From: Dave Chinner <david@fromorbit.com>
To: Brian Foster <bfoster@redhat.com>
Cc: Christoph Hellwig <hch@infradead.org>,
linux-xfs@vger.kernel.org, linux-fsdevel@vger.kernel.org,
avi@scylladb.com, andres@anarazel.de
Subject: Re: [PATCH 6/6] xfs: reduce exclusive locking on unaligned dio
Date: Wed, 13 Jan 2021 09:06:41 +1100 [thread overview]
Message-ID: <20210112220641.GT331610@dread.disaster.area> (raw)
In-Reply-To: <20210112170133.GD1137163@bfoster>
On Tue, Jan 12, 2021 at 12:01:33PM -0500, Brian Foster wrote:
> On Tue, Jan 12, 2021 at 11:42:57AM +0100, Christoph Hellwig wrote:
> > > diff --git a/fs/xfs/xfs_file.c b/fs/xfs/xfs_file.c
> > > index bba33be17eff..f5c75404b8a5 100644
> > > --- a/fs/xfs/xfs_file.c
> > > +++ b/fs/xfs/xfs_file.c
> > > @@ -408,7 +408,7 @@ xfs_file_aio_write_checks(
> > > drained_dio = true;
> > > goto restart;
> > > }
> > > -
> > > +
> >
> > Spurious unrelated whitespace change.
> >
> > > struct iomap_dio_rw_args args = {
> > > .iocb = iocb,
> > > .iter = from,
> > > .ops = &xfs_direct_write_iomap_ops,
> > > .dops = &xfs_dio_write_ops,
> > > .wait_for_completion = is_sync_kiocb(iocb),
> > > - .nonblocking = (iocb->ki_flags & IOCB_NOWAIT),
> > > + .nonblocking = true,
> >
> > I think this is in many ways wrong.

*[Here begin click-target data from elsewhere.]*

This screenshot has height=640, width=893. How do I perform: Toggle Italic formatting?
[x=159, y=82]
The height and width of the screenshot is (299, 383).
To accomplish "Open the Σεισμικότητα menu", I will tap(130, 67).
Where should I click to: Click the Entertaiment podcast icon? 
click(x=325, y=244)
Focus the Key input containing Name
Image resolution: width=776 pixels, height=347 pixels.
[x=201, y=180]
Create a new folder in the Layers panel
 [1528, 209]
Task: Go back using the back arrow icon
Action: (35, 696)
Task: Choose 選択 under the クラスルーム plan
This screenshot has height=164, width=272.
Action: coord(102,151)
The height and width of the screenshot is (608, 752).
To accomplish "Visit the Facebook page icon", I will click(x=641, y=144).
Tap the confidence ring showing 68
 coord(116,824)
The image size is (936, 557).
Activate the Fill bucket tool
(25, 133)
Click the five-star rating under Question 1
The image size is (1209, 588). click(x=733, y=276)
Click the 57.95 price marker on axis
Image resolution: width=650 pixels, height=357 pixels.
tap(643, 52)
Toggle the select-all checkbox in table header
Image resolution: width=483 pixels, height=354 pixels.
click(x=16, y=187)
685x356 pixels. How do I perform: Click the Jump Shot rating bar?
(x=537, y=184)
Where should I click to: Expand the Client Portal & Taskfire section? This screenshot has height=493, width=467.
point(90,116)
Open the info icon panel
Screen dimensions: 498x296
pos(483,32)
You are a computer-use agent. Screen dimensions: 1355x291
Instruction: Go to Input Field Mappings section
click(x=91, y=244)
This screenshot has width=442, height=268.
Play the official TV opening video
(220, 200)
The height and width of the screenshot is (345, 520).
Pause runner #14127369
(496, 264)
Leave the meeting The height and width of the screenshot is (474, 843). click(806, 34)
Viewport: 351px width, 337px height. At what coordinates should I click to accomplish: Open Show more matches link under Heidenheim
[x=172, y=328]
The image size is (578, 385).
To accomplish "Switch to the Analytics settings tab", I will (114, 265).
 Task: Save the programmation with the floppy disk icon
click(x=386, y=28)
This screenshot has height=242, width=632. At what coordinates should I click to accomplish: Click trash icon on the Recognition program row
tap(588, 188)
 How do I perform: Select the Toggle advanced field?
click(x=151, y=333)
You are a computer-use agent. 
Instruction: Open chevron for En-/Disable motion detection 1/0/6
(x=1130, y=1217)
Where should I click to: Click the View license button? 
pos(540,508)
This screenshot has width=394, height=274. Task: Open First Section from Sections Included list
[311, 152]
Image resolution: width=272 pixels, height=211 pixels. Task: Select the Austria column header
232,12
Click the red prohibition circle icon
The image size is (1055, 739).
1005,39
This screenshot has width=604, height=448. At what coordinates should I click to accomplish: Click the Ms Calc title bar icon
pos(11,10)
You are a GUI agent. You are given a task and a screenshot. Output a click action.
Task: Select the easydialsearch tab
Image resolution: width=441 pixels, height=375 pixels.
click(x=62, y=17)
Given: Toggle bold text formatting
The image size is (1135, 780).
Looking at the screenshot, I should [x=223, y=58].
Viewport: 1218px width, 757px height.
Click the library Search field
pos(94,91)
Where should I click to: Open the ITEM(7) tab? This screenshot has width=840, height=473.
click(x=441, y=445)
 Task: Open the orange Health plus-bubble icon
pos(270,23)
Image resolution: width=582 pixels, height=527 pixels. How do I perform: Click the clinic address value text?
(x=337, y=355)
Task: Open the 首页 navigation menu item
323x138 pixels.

As far as I can tell you want this
> > so that we get the imap_spans_range in xfs_direct_write_iomap_begin. But
> > we should not trigger any of the other checks, so we'd really need
> > another flag instead of reusing this one.
> >
>
> It's really the br_state != XFS_EXT_NORM check that we want for the
> unaligned case, isn't it?
We can only submit unaligned DIO with a shared IOLOCK to a written
range, which means we need to abort the IO if we hit a COW range
(imap_needs_cow()), a hole (imap_needs_alloc()), the range spans
multiple extents (imap_spans_range()) and, finally, unwritten
extents (the new check I added).
IOMAP_NOWAIT aborts on all these cases and returns EAGAIN.
> > imap_spans_range is a bit pessimistic for avoiding the exclusive lock,
No, it's absolutely required.
If the sub-block aligned dio spans multiple extents, we don't know
what locking is required for that next extent until iomap_apply()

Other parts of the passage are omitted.